Oui, il y a un recul. Actuellement, il existe même des logiciels d’espionnage (importés d’Israël d’ailleurs) qui sont utilisés pour surveiller les activistes (exemple: l’historien Maâti Monjib poursuivi fallacieusement depuis 2014 pour « atteinte à la sécurité de l’Etat »), c’est une atteinte à la vie privée. On a aussi ce qu’on appelle la « presse diffamation », c’est-à-dire qu’il y a des sites financés expressément pour diffamer les activistes et enclencher de faux procès. Avec les moyens technologiques actuels, on assiste à l’usage de nouveaux moyens de répression. De plus, il y a également une hégémonie et une impunité totale des institutions sécuritaires.

Que doit faire le gouvernement ?

Le gouvernement ne gouverne pas, il n’a pas de pouvoir, seulement un rôle de figurant. Il est complice du vrai pouvoir qui exerce cette répression. On ne sait pas vraiment qui tire les ficelles. Le Maroc est devenu un Etat-policier sans reddition des comptes, sans séparation des pouvoirs…on est bien loin d’un Etat de droits, on en a juste l’image. Donc si le gouvernement n’a pas de pouvoir concret, au moins qu’il arrête de justifier ces violations graves car il reste responsables de les cacher, d’être complice.

Que pensez-vous du débat sur les libertés individuelles ?

Déjà, il n’y a pas de débat au Maroc. Les espaces de débat sont fermés. Les personnes indépendantes (artistes, activistes, etc.) ne sont jamais invitées. Depuis 2011, l’AMDH n’a jamais été invitée à un débat, c’est-à-dire depuis le jour où on a dit à la télévision qu’il fallait bannir les traditions rétrogrades de la monarchie comme le baisemain et le rituel de la prosternation.

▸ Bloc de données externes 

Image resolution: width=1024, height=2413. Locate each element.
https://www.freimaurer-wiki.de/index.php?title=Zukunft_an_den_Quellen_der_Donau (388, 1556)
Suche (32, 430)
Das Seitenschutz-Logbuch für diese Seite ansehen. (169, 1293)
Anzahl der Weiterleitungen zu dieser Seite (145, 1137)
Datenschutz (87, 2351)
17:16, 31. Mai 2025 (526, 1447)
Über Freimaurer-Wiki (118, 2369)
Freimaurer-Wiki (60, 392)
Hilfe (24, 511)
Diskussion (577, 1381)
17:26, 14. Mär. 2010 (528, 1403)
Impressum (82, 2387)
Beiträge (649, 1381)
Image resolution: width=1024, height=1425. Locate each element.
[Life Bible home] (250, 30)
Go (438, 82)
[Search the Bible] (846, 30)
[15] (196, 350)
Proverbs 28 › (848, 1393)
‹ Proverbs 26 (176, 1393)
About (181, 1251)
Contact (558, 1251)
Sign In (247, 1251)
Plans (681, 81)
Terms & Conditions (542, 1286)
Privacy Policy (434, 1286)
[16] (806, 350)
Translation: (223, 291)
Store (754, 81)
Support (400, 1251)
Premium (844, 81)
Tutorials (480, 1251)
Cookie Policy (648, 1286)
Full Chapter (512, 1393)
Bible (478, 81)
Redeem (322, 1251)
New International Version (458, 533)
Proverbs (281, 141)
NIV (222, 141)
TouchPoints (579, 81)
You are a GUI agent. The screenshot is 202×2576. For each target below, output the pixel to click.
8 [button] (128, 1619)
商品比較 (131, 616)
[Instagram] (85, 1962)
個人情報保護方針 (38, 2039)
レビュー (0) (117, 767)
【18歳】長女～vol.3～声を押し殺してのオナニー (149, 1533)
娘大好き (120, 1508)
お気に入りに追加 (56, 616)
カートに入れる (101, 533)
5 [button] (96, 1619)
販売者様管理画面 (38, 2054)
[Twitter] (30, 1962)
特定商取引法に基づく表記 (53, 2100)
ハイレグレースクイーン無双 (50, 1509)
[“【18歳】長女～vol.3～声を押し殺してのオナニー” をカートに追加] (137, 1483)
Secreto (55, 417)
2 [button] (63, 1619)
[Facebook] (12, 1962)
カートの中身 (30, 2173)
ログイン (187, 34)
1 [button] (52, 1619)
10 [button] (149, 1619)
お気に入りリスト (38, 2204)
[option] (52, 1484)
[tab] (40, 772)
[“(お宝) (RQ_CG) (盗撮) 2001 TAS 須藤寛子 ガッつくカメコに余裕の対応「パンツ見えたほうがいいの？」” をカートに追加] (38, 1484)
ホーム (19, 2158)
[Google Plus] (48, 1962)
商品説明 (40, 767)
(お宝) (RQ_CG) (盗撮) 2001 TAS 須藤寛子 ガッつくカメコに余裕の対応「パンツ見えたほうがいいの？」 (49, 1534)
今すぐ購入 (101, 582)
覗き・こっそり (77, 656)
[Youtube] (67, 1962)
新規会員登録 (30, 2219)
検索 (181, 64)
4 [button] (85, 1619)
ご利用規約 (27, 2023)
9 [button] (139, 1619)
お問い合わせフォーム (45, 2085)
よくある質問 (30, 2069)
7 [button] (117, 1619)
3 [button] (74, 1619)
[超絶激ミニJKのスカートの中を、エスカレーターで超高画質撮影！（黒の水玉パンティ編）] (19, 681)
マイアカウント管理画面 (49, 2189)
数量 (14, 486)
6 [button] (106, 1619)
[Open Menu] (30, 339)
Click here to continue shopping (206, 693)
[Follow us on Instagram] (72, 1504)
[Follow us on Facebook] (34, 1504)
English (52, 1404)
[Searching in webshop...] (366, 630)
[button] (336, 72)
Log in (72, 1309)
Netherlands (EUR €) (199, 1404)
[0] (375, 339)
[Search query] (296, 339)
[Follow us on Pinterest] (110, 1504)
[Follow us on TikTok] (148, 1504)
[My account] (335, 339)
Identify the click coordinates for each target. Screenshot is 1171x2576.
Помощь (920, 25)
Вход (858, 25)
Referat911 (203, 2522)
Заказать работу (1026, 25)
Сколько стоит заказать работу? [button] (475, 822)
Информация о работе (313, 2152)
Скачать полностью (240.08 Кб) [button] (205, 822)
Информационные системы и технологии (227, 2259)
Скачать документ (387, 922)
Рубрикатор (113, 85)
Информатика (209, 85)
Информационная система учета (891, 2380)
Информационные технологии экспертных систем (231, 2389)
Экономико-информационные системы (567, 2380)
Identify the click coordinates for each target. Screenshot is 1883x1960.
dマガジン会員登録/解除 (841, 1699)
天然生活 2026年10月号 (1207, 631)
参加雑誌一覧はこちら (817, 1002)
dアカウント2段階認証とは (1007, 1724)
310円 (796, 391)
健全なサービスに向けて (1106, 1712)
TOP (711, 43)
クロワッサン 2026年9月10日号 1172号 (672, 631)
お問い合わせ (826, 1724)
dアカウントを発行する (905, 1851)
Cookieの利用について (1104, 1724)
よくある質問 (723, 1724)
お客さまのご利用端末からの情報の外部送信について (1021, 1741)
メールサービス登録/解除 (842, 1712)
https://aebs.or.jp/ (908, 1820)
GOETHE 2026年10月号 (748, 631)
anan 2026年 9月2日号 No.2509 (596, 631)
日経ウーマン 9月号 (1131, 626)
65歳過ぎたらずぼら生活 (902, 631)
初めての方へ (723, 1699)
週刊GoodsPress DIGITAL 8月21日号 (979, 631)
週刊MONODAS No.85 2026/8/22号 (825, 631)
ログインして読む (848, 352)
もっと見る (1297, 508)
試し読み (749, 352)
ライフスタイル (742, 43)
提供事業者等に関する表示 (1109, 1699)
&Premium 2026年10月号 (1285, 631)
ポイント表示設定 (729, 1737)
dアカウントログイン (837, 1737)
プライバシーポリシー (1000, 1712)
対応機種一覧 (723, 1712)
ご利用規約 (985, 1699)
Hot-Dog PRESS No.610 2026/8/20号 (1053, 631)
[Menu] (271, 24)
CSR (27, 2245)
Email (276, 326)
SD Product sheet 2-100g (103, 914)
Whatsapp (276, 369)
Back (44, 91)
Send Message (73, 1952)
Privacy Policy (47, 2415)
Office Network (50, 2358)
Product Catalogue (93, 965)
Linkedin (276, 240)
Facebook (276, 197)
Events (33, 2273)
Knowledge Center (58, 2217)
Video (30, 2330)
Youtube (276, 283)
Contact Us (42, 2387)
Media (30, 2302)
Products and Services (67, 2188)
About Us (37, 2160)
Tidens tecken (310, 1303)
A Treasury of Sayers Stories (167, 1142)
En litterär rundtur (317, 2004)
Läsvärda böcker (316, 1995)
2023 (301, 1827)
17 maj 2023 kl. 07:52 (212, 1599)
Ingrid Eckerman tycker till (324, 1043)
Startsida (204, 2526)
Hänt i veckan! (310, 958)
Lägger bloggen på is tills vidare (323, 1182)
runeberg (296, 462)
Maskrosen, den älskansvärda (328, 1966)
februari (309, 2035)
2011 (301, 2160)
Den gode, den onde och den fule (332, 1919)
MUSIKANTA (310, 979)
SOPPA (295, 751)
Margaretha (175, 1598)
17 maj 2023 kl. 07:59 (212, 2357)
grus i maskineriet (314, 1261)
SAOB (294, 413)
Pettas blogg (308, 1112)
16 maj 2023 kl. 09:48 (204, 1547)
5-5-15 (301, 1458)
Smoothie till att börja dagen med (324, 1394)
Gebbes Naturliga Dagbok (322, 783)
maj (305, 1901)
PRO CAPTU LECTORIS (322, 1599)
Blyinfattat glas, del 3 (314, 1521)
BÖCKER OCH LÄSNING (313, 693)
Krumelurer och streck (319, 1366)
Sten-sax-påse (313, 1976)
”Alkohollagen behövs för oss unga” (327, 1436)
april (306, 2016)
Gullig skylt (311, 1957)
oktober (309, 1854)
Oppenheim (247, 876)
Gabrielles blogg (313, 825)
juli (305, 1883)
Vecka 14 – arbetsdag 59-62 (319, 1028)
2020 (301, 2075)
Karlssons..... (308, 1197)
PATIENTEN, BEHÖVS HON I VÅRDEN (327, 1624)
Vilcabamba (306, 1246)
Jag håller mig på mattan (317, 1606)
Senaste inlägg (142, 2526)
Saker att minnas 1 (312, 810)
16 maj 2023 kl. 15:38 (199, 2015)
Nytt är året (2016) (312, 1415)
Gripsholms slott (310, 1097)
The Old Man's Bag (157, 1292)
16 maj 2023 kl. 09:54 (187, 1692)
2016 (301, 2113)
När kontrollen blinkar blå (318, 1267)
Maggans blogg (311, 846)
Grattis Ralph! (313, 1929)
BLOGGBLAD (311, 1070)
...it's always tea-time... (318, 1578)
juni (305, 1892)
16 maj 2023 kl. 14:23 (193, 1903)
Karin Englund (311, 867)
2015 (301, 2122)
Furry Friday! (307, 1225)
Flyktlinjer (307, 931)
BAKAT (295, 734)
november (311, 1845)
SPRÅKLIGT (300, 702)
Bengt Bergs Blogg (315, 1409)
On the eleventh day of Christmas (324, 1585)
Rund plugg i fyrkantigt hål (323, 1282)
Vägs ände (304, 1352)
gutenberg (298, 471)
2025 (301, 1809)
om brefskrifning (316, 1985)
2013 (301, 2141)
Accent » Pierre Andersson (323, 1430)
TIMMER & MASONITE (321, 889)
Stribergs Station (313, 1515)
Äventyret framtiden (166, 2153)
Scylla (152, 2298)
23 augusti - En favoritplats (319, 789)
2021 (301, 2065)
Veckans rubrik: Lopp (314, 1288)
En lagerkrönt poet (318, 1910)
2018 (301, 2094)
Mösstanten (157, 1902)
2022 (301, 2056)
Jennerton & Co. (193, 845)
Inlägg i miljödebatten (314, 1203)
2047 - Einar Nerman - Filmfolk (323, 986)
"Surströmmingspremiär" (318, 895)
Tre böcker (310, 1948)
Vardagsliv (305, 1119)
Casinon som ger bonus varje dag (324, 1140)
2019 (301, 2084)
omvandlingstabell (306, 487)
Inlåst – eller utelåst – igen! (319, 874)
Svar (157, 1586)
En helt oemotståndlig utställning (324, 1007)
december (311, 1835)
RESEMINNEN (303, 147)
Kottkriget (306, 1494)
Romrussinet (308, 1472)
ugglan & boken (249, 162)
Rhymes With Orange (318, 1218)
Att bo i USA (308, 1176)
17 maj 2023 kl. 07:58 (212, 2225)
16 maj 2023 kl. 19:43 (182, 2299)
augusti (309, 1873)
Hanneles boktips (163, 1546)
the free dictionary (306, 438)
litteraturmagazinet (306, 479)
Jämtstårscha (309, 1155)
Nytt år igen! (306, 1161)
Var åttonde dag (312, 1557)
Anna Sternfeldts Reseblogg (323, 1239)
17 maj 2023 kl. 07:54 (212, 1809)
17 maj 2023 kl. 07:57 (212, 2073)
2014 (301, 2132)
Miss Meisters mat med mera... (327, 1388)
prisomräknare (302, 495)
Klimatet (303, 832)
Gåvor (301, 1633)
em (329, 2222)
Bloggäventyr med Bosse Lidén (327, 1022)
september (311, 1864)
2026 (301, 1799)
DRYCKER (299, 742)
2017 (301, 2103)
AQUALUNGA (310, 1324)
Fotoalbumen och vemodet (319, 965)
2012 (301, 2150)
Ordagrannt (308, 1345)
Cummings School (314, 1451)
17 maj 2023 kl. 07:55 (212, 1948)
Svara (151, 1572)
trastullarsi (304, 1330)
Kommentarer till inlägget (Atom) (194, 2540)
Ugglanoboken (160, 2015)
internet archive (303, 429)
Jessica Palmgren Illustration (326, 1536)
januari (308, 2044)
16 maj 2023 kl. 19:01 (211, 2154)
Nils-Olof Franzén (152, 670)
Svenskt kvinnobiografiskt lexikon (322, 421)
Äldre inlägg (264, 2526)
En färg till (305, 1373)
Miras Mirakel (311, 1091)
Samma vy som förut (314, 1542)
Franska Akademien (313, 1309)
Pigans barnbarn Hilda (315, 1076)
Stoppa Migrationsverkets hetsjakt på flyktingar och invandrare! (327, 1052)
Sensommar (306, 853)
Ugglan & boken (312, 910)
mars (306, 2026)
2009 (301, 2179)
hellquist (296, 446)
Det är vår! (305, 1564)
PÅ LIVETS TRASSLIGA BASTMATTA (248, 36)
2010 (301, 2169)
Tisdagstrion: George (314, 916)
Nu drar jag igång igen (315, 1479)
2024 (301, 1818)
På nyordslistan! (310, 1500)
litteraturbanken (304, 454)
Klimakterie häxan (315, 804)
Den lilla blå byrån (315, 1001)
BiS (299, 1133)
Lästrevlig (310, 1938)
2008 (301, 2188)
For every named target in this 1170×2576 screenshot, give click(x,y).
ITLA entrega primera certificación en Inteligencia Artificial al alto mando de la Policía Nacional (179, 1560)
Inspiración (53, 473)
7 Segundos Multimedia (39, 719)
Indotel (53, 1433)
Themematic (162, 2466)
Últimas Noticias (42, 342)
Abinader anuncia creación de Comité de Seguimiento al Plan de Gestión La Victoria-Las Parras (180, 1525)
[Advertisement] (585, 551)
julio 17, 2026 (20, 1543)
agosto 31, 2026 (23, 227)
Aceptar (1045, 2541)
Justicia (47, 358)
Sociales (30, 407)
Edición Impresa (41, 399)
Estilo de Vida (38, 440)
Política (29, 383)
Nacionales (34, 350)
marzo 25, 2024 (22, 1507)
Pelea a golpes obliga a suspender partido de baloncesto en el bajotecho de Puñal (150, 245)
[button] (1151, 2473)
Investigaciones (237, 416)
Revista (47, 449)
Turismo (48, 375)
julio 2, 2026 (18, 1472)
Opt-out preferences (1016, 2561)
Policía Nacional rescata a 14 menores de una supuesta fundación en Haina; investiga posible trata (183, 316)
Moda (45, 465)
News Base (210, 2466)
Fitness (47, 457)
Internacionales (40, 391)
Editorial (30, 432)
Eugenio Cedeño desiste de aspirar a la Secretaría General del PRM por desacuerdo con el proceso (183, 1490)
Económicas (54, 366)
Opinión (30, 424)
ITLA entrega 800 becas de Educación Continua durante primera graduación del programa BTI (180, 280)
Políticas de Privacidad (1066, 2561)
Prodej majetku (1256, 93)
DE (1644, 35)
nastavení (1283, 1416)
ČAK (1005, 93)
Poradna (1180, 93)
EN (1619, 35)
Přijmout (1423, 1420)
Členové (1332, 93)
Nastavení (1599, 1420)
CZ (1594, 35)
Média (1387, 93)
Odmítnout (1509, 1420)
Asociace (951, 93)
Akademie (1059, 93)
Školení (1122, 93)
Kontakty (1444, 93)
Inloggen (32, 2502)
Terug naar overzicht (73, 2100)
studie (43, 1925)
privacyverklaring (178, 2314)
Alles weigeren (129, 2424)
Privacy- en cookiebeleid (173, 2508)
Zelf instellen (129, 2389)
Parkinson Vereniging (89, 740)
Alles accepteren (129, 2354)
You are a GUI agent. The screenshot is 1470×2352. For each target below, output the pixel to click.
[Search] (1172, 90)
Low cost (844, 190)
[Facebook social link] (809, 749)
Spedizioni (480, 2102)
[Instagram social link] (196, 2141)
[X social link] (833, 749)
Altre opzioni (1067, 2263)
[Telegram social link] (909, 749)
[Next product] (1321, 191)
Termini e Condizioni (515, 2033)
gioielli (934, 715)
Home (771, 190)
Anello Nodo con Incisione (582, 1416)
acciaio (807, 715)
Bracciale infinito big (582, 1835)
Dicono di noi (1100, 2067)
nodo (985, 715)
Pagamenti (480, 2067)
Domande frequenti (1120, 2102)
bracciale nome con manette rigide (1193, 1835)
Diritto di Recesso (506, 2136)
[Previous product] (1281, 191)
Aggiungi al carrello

Tant qu’on n’invite pas les gens qui critiquent, on n’aura pas de débat contradictoire.

Et d’une réforme du code pénal ? 

On a déjà demandé la dépénalisation de toute une série de libertés individuelles telles que les rapports sexuels hors-mariage, l’homosexualité, l’avortement. Le sujet tel qu’il est centré actuellement est une façon de cacher l’importance des libertés en général. Le droit ne doit pas être un code qui protège l’ordre social comme on peut le remarquer avec les affaires récentes de Moul Lkaskita ou le rappeur L’Gnawi qui ont été inquiétés pour la diffusion de leur contenu sur internet. Et cela touche en priorité les catégories défavorisées. Au final, je ne pense pas que l’Etat ni le gouvernement ne mettront en place une réforme du code pénal car il n’y a pas de vraie volonté politique de changer. De plus, l’Etat se base sur la religion et refuse la séparation du religieux et du politique.